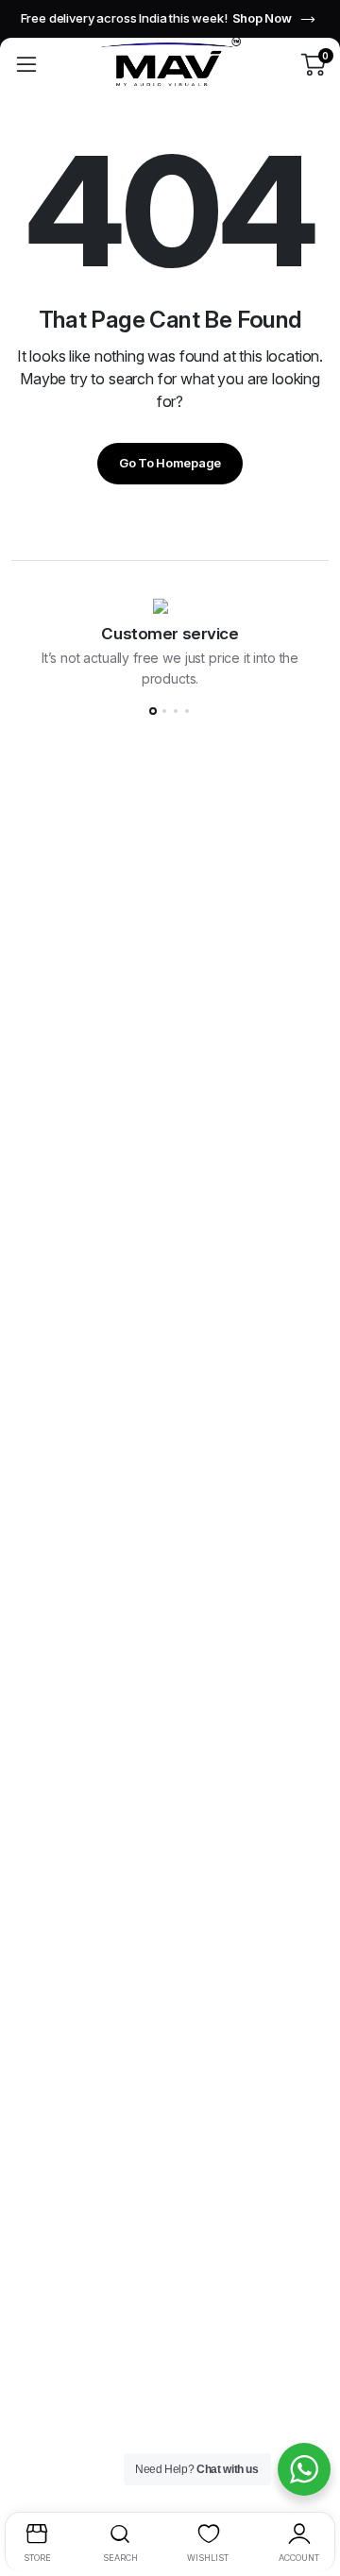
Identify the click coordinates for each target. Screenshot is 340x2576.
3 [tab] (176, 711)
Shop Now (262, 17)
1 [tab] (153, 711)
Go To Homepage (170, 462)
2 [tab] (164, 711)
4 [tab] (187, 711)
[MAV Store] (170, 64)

—————

REQUIRED ACTION:
The aim is an exact repeat of the entire listing, stripped of pictures.

RESULT OF THE TASK:
Identify the click coordinates for each target. Screenshot is 340x2576.
3 [tab] (176, 711)
Shop Now (262, 17)
1 [tab] (153, 711)
Go To Homepage (170, 462)
2 [tab] (164, 711)
4 [tab] (187, 711)
[MAV Store] (170, 64)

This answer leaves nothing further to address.